((

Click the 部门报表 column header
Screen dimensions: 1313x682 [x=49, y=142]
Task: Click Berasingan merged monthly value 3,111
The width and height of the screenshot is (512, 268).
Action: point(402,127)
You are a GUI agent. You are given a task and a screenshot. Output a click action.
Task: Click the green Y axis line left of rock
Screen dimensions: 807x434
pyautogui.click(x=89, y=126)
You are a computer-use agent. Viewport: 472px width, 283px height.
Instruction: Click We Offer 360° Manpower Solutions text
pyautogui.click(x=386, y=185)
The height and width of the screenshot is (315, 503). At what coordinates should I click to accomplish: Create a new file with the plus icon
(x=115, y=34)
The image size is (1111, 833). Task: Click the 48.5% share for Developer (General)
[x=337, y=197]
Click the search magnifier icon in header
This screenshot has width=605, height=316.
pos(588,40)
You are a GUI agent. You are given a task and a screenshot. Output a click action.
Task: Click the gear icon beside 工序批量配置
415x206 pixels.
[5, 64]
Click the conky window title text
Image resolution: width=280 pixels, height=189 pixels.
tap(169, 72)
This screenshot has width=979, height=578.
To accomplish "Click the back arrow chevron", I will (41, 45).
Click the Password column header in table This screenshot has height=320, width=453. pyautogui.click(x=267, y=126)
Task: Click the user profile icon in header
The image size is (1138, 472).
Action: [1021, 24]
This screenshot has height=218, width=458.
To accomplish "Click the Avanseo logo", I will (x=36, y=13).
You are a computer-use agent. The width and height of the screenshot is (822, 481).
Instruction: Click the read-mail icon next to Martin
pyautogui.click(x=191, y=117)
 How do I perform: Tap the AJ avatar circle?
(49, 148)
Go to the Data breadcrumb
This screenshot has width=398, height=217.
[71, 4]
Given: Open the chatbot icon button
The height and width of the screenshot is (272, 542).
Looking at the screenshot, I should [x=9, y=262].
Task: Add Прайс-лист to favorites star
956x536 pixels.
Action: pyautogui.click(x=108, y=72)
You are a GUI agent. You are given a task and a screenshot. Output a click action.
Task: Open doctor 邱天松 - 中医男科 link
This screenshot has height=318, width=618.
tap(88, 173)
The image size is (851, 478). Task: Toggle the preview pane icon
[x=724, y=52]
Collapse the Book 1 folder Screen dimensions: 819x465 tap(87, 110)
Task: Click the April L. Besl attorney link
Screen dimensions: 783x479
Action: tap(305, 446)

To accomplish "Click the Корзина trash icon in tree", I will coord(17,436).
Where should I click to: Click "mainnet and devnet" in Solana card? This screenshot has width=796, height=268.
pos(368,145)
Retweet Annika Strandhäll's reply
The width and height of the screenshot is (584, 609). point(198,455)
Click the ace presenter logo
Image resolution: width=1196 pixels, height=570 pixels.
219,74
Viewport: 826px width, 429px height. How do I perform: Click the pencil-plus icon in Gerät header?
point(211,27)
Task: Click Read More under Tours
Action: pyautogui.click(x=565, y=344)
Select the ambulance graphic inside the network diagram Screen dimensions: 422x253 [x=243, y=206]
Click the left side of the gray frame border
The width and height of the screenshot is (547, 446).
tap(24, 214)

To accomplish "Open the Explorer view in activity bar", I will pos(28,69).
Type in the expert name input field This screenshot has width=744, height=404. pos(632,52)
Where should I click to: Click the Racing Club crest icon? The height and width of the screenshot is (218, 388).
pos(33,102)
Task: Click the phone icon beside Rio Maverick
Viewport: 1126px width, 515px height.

))

(INSTRUCTIONS TO FOLLOW) Print out the listing in full, exactly as it appears.

(COMPLETED EXERCISE)
Click the 部门报表 column header
Screen dimensions: 1313x682 [x=49, y=142]
Task: Click Berasingan merged monthly value 3,111
The width and height of the screenshot is (512, 268).
Action: point(402,127)
You are a GUI agent. You are given a task and a screenshot. Output a click action.
Task: Click the green Y axis line left of rock
Screen dimensions: 807x434
pyautogui.click(x=89, y=126)
You are a computer-use agent. Viewport: 472px width, 283px height.
Instruction: Click We Offer 360° Manpower Solutions text
pyautogui.click(x=386, y=185)
The height and width of the screenshot is (315, 503). At what coordinates should I click to accomplish: Create a new file with the plus icon
(x=115, y=34)
The image size is (1111, 833). Task: Click the 48.5% share for Developer (General)
[x=337, y=197]
Click the search magnifier icon in header
This screenshot has width=605, height=316.
pos(588,40)
You are a GUI agent. You are given a task and a screenshot. Output a click action.
Task: Click the gear icon beside 工序批量配置
415x206 pixels.
[5, 64]
Click the conky window title text
Image resolution: width=280 pixels, height=189 pixels.
tap(169, 72)
This screenshot has width=979, height=578.
To accomplish "Click the back arrow chevron", I will (41, 45).
Click the Password column header in table This screenshot has height=320, width=453. pyautogui.click(x=267, y=126)
Task: Click the user profile icon in header
The image size is (1138, 472).
Action: [1021, 24]
This screenshot has height=218, width=458.
To accomplish "Click the Avanseo logo", I will (x=36, y=13).
You are a computer-use agent. The width and height of the screenshot is (822, 481).
Instruction: Click the read-mail icon next to Martin
pyautogui.click(x=191, y=117)
 How do I perform: Tap the AJ avatar circle?
(49, 148)
Go to the Data breadcrumb
This screenshot has width=398, height=217.
[71, 4]
Given: Open the chatbot icon button
The height and width of the screenshot is (272, 542).
Looking at the screenshot, I should [x=9, y=262].
Task: Add Прайс-лист to favorites star
956x536 pixels.
Action: pyautogui.click(x=108, y=72)
You are a GUI agent. You are given a task and a screenshot. Output a click action.
Task: Open doctor 邱天松 - 中医男科 link
This screenshot has height=318, width=618.
tap(88, 173)
The image size is (851, 478). Task: Toggle the preview pane icon
[x=724, y=52]
Collapse the Book 1 folder Screen dimensions: 819x465 tap(87, 110)
Task: Click the April L. Besl attorney link
Screen dimensions: 783x479
Action: tap(305, 446)

To accomplish "Click the Корзина trash icon in tree", I will coord(17,436).
Where should I click to: Click "mainnet and devnet" in Solana card? This screenshot has width=796, height=268.
pos(368,145)
Retweet Annika Strandhäll's reply
The width and height of the screenshot is (584, 609). point(198,455)
Click the ace presenter logo
Image resolution: width=1196 pixels, height=570 pixels.
219,74
Viewport: 826px width, 429px height. How do I perform: Click the pencil-plus icon in Gerät header?
point(211,27)
Task: Click Read More under Tours
Action: pyautogui.click(x=565, y=344)
Select the ambulance graphic inside the network diagram Screen dimensions: 422x253 [x=243, y=206]
Click the left side of the gray frame border
The width and height of the screenshot is (547, 446).
tap(24, 214)

To accomplish "Open the Explorer view in activity bar", I will pos(28,69).
Type in the expert name input field This screenshot has width=744, height=404. pos(632,52)
Where should I click to: Click the Racing Club crest icon? The height and width of the screenshot is (218, 388).
pos(33,102)
Task: Click the phone icon beside Rio Maverick
Viewport: 1126px width, 515px height.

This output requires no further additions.